If the Indian batsmen were guilty of making errors in their shot selection on the opening day of the first Test against Australia, their counterparts did the same on the second day at Adelaide. To their credit, much like the Australian bowlers, the Indians rarely erred and whenever they did, corrected course almost immediately. R Ashwin picked three wickets and the seamers were jittery at times, but were quick to regain their rhythm. The bowlers also ensured runs were contained, putting further pressure on the Australian batting. At close of play, Australia was at 191/7 from 88 overs. A day earlier, India had played the same number of balls and scored 59 runs more. At the end of day’s play, after a series of innings that were half-capitalised on, stood Travis Head—playing his third Test and first in Australia—with an unbeaten 61.
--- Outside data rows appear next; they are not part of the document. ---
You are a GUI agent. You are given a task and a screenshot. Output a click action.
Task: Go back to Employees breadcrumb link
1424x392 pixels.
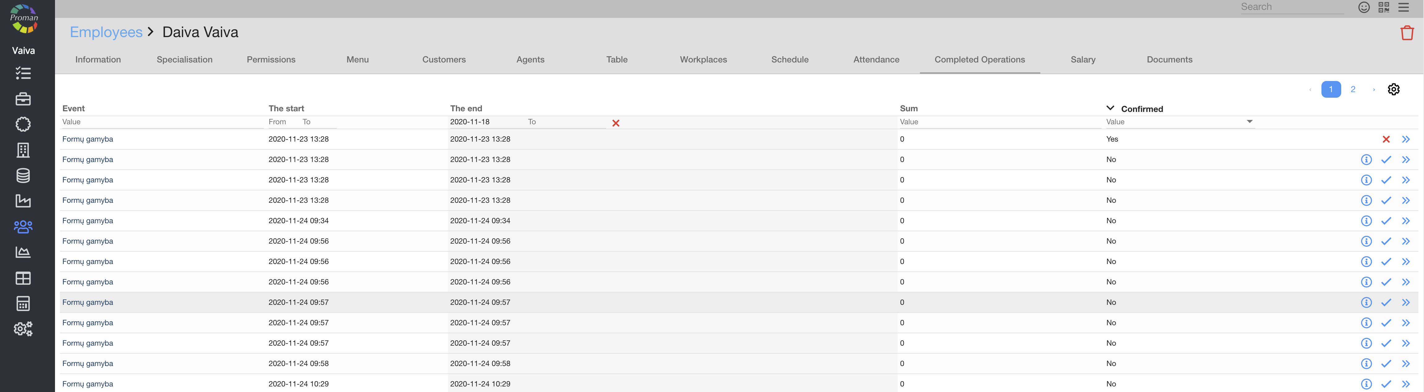coord(106,32)
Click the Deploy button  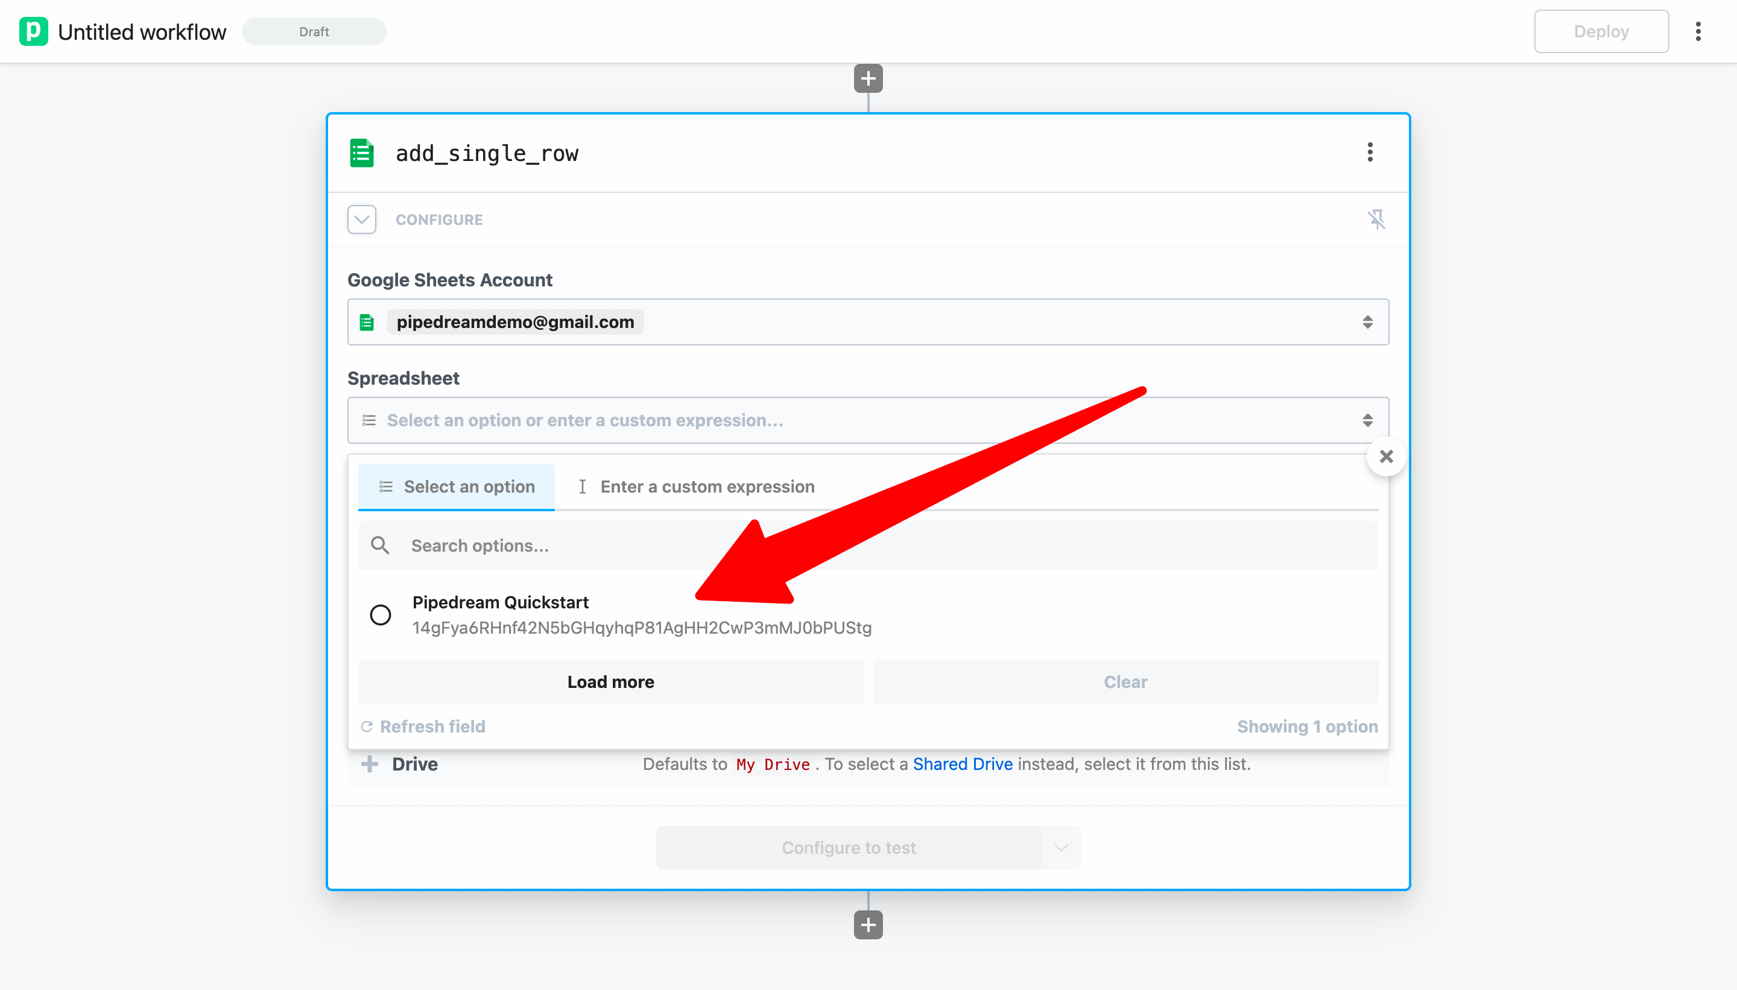coord(1600,31)
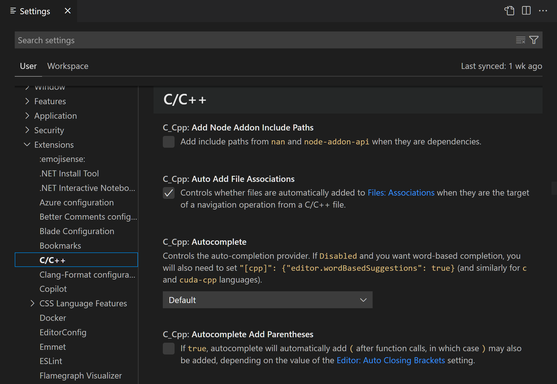Split the editor using the split icon
Image resolution: width=557 pixels, height=384 pixels.
(x=526, y=11)
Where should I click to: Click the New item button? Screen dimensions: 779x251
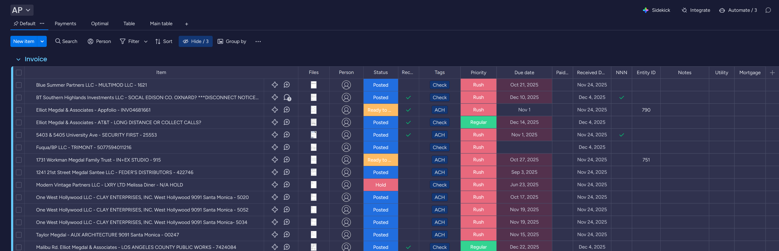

In a sedately-paced battle of attrition on the second day, Ashwin cleaned up the Australian top-order and a meticulous pace effort kept the home team’s scoring in check. Ashwin was pick of the bowlers with well-controlled line and length. The seamers were relatively more wayward, but Jasprit Bumrah and Ishant Sharma took two wickets each.
In the final session of play, Australia lost two wickets for 10 runs in eight overs. Peter Handscomb fell first, paying after living dangerously. He tried to play the late cut against Bumrah, but only edged one behind for Rishabh Pant to take comfortably. Shortly after, Ishant came up with an unplayable length delivery and skipper Tim Paine (5) had no choice but to play at it, again, only to edge it to Pant.
Australia were struggling at 127/6, but a fruitful partnership between Head and Pat Cummins turned things around. Like Cheteshwar Pujara on day 1, Head went into attack mode and pushed for runs at a faster pace than he had earlier. He reached his 50 from 103 balls. This passage of play allowed Australia to cruise, with Virat Kohli even getting Murali Vijay to bowl an over before the new ball could be taken.
As soon as India had bowled 80 overs, Kohli took the new ball and handed it to Bumrah. He didn’t disappoint. Having already played a decent number of deliveries, Cummins was given leg before. Head and Mitchell Starc then played patiently, ensuring India didn’t have anything more to cheer about.
The demolition job
Ishant got the ball rolling for India in the first over of the Australian innings, first with a shout for leg before against opener Aaron Finch. Despite being turned down, Ishant persisted with the line and length, and was rewarded for sticking to his plan. On just the third ball, a fuller, inswinging delivery took an inside edge from Finch’s bat to clatter on to the stumps.
Brought on in the 12th over, Ashwin gave Australia little breathing room, striking before the lunch break, and soon after as well. In an interesting duel between the off-spinner and debutant Marcus Harris, the latter almost hit one to Murali Vijay at silly point. The ball landed just short. However, Harris’s luck evaporated soon after.
Harris played on to his pads and was caught at silly point in the 22nd over. After lunch, Shaun Marsh gifted his wicket almost immediately. In the very first over, he went for a wild slash, but ended up playing on to his stumps and Australia were reduced to 59/3. Ashwin got Usman Khawaja’s wicket soon after. The left-hander tried pushing one forward, and gloved it to Pant. India appealed, and then opted for a review with the hotspot showing a faint tickle on Khawaja’s glove.
In the morning, India were bowled out for 250 without adding anything to its overnight score, as Mohammed Shami was dismissed off the very first ball of the day. Shami went after a short delivery from Josh Hazlewood (3/52) only to glove it down leg side. Starc (2/63), Pat Cummins (2/49) and Nathan Lyon (2/83) finished with a brace each.